Casey Maloney takes over penciling duties, giving Snake Eyes its third different penciller in as many issues. He has done work for IDW in the past, including 2009’s four-issue “Rise of Cobra” movie adaptation mini-series.
Some things are awesome – upside-down airborne Snake Eyes on page 6. Some things are strange – Page 7 shows a posed Snake Eyes with some guys falling down behind him, and we can guess what happened to them. But the panel feels like an ’80s ninja movie pose, where people are dying everywhere but there isn’t really a clear indication why or how. It’s just a “good guy enters, bad guys die” scenario. And some things are just plain bad – the first panel on page 17 is newspaper comic-strip stuff.
Two things that were great to see — appearances by an honest-to-goodness helmet-and-bandana-mask Cobra Officer, and Vipers with the action figure’s helmet.

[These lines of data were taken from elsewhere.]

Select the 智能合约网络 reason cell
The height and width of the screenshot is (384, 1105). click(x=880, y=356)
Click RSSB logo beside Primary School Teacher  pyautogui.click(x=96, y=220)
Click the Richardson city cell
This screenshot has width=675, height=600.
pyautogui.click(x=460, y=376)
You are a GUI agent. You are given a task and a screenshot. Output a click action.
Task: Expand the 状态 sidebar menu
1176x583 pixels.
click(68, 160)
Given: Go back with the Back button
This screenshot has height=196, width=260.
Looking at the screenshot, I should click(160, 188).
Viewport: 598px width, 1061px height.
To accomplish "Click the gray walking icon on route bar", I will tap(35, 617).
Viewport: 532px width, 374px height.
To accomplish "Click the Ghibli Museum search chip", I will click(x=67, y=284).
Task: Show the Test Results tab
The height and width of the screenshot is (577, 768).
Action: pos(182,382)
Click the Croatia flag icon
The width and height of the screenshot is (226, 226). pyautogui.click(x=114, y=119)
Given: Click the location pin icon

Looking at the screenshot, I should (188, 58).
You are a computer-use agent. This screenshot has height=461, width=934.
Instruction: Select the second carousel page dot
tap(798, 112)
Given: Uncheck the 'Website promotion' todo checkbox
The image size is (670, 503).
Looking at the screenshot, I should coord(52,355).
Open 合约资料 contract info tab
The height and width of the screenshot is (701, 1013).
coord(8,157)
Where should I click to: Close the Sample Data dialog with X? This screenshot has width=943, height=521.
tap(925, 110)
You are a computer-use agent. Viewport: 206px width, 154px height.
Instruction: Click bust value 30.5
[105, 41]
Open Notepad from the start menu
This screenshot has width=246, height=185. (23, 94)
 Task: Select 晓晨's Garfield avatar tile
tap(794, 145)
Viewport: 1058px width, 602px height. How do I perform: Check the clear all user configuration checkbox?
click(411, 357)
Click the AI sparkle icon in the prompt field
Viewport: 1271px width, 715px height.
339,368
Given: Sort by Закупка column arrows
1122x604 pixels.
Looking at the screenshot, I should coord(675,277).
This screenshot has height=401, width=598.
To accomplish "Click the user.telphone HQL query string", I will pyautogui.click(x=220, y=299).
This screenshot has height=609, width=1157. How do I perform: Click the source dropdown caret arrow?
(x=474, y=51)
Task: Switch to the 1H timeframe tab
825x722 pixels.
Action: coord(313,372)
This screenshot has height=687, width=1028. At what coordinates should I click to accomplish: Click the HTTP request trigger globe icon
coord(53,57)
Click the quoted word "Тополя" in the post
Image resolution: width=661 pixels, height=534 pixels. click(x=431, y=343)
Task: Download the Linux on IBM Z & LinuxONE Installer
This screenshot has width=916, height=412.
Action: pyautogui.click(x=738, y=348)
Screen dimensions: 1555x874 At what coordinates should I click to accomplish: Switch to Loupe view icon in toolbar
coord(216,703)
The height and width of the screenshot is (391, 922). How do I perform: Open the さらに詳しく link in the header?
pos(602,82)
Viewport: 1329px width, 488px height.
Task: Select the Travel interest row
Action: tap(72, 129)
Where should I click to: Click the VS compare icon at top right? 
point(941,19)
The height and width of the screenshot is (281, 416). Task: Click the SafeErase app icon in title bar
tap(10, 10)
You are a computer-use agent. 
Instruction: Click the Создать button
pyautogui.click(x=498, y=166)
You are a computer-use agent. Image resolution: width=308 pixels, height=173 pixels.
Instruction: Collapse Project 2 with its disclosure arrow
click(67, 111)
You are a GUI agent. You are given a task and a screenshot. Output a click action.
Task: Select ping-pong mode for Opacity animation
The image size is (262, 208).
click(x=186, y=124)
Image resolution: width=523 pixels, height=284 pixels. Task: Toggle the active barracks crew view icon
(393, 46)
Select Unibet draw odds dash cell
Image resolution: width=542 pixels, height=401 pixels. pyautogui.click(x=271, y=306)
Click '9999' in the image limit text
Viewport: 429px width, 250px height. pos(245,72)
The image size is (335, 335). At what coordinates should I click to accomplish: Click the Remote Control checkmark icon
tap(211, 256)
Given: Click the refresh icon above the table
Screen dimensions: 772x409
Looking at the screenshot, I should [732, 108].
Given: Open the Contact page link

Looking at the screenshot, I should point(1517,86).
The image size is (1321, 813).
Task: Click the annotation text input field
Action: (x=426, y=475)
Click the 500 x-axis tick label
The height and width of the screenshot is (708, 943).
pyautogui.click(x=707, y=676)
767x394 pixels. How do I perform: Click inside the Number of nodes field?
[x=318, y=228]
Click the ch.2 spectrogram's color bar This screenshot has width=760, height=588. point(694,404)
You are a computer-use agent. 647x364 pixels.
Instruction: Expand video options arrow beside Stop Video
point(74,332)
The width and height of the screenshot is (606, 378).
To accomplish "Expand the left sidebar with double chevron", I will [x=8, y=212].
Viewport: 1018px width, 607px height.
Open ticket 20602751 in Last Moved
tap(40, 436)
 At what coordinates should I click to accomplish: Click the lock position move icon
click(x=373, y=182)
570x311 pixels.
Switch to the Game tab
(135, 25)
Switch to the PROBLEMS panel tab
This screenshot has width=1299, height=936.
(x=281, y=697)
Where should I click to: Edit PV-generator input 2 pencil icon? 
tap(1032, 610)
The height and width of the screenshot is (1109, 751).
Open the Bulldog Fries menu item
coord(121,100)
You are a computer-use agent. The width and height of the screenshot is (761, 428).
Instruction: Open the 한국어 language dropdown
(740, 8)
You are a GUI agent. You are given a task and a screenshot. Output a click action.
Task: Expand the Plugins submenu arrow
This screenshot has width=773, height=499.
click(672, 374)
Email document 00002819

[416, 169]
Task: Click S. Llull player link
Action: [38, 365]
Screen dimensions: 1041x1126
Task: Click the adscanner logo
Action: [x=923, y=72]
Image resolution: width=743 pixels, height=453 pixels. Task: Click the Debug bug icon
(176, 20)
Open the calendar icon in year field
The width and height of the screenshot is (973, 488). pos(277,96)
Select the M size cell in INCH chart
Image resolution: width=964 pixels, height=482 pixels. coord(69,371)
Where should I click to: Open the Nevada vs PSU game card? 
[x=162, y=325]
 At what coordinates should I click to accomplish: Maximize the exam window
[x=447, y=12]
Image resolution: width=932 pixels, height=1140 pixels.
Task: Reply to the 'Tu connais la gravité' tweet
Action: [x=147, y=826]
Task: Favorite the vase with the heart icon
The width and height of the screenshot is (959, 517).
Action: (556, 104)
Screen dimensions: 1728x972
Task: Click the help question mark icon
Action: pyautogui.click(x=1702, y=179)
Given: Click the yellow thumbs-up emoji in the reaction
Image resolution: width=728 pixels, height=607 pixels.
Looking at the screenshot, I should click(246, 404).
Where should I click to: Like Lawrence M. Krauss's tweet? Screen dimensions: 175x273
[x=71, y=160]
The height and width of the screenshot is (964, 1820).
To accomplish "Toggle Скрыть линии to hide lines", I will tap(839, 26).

In general, though, this is a tough issue to look at, and it gives a whole new level of appreciation for the work Robert Atkins did on the first four issues.
Typical trio of covers for this issue; Robert Atkins on Cover A and Agustin Padilla on Cover B, with Atkins providing the retailer incentive – another of IDW’s tribute covers.
Not much to say about the covers that hasn’t been a repeat of this group’s work on previous months’ covers. Atkins’ Cover A is surprisingly probably the least interesting of the three; it’s a straight-forward shot of Snake Eyes diving toward the camera; the textures that colorist Simon Gough adds to the background are the most interesting thing about it. Padilla’s Cover B is awesome; it’s dirtier, darker and more detailed than the A cover. For the first time in a few months, the B cover is just a nice posed shot of Snake Eyes rather than an alternate view of some event from inside the issue.
Atkin’s retailer-incentive cover is another tribute to “Crisis on Infinite Earths” #5 / “Uncanny X-Men” #136, continuing the theme started on G.I. Joe #6. Rather than a straight homage, Atkins changes things up a bit here and comes up with a significantly different image. He’s got a lengthy look at the process for this cover up at his Blogspot blog.
G.I. Joe: 0 (Total: 35)
Cobra: 11 (3 CCTV-room operators in Vargas’ base; 8 randoms killed by Lighthorse via helicopter) (Total: 87)
No Joes killed; Satori and Baroness tied for body-count lead with 11.